The increased threat level is likely to see additional police and security personnel deployed at sensitive sites around the country, including government offices and major landmarks, as well as throughout city centers. Anti-terrorism operations, which have been ongoing since the fatal attack on teacher Samuel Paty on October 16, are also likely to continue following the announcement, with further arrests expected in the near term.
The risk of extremist attacks in France is likely to remain elevated in the medium term, with prominent locations including places of worship, tourist sites, and transport hubs remaining the most likely targets. Although the highest "vigipirate" is usually only applied for a limited period in response to a specific threat, it is unclear how long the latest alert will remain in place.
Tensions over the government's response to the murder of teacher Samuel Paty by an alleged Islamist extremist in the northern Paris suburb of Conflans-Sainte-Honorine on October 16 have seen increasing concerns over the terrorism threat in France and against French interests internationally over the last two weeks. The attack prompted an outpouring of support in France and a strong response from the government which saw dozens arrested and several organizations and mosques closed in a widespread crackdown on alleged Islamic extremism. However, comments from President Emmanuel Macron regarding religious rights and freedom of expression and the display of controversial cartoons of the Prophet Muhammad at solidarity rallies following the attack have since prompted accusations of Islamophobia from several Muslim political and religious leaders around the world.
Dozens of protests over the crackdown and French government policies have since been held outside French embassies and consulates in multiple countries over the last week, including Turkey, Bangladesh, Iran, Mali, Mauritania, Libya, Pakistan, and Indonesia, some of which have drawn thousands of participants. There have also been widespread calls for a boycott of French goods, particularly foodstuffs, in Muslim-majority countries, with the protest being supported by Turkish President Recep Tayyip Erdogan and several other Muslim leaders.

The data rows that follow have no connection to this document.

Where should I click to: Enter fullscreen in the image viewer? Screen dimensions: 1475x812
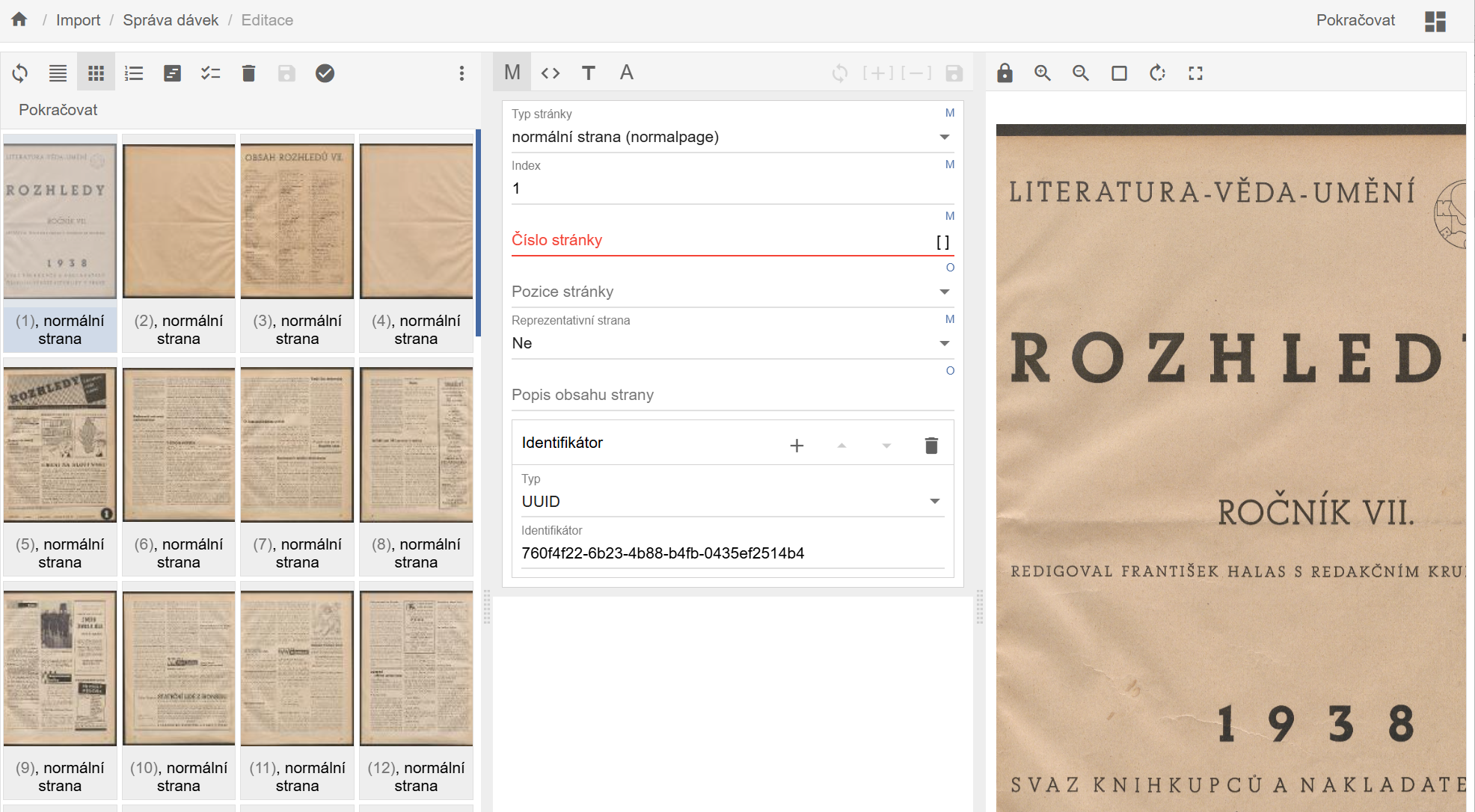[x=1195, y=73]
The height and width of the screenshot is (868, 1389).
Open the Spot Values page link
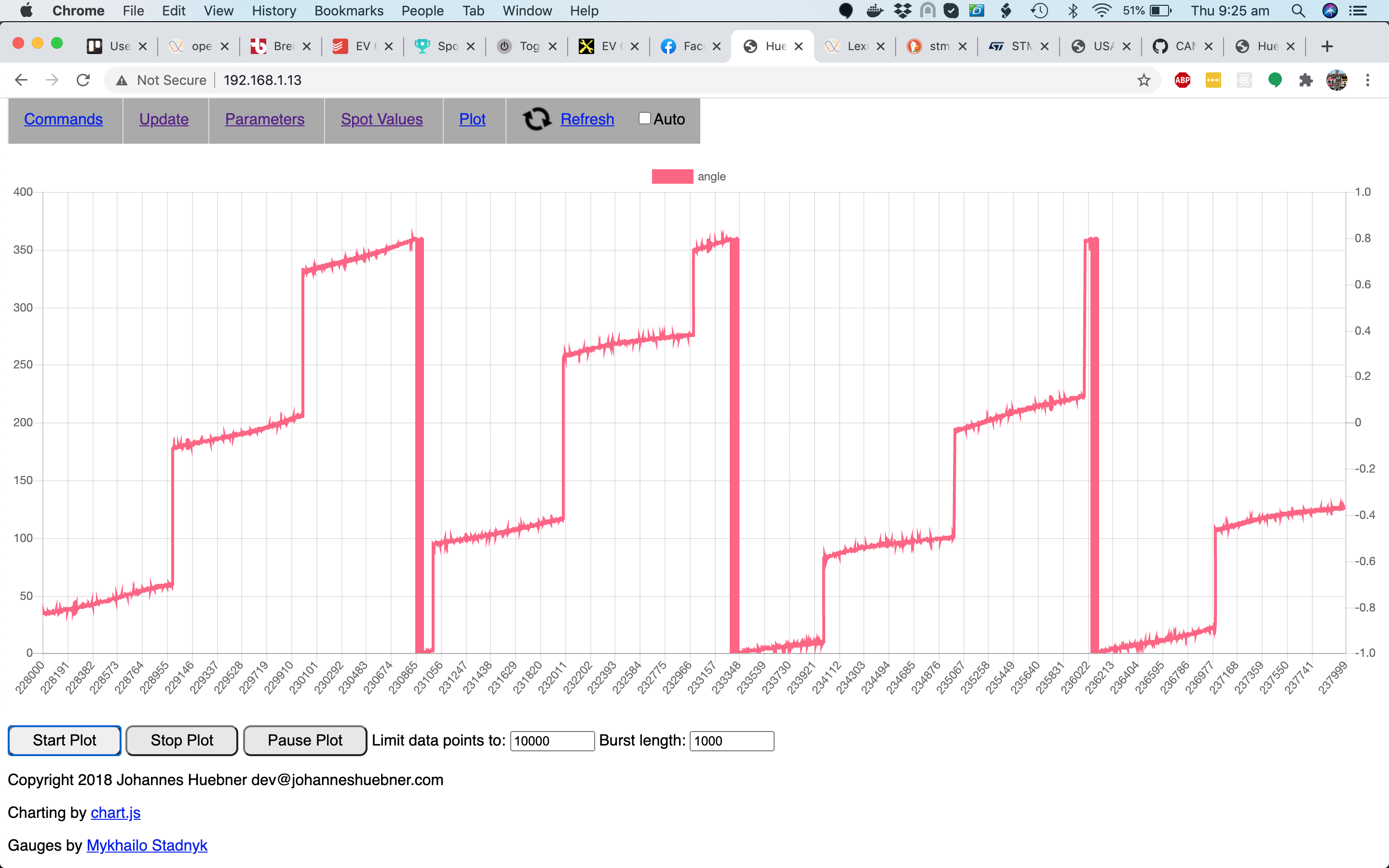[x=381, y=119]
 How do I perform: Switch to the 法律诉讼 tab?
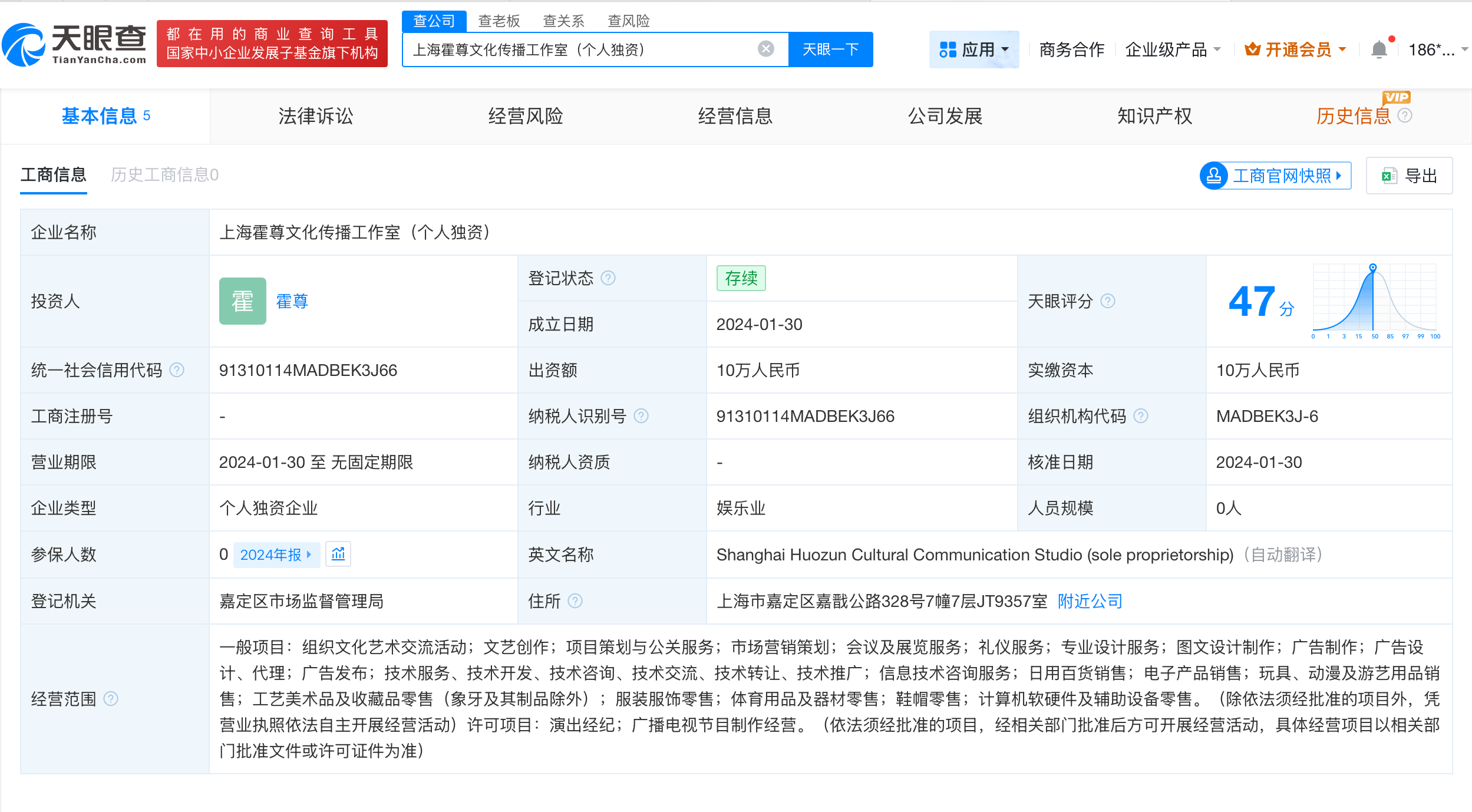pyautogui.click(x=315, y=116)
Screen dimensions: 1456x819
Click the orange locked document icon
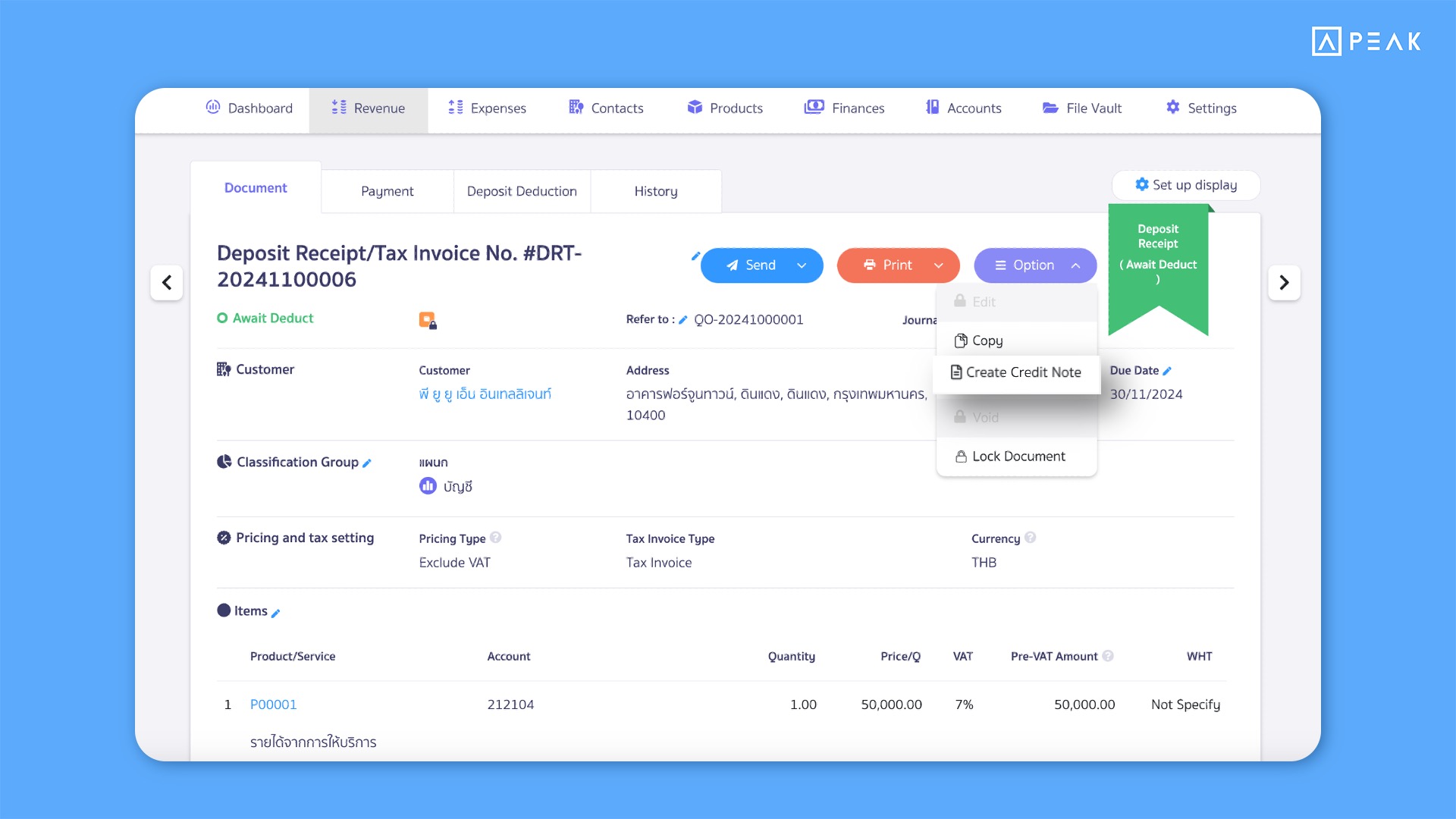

Those in France are advised to exercise a heightened level of vigilance in light of the increased terrorism threat, immediately reporting any suspicious activity to the local police and relevant authorities. Security is likely to be increased at sensitive sites around the country, including government offices, major landmarks, and transport hub, as well as throughout city centers, and travelers should anticipate disruptions from increased security checks. Travelers should exercise heightened caution if visiting markets, places of worship, tourist sites, and other crowded areas and monitor local media sources to remain apprised of security-related developments in their particular area of operations.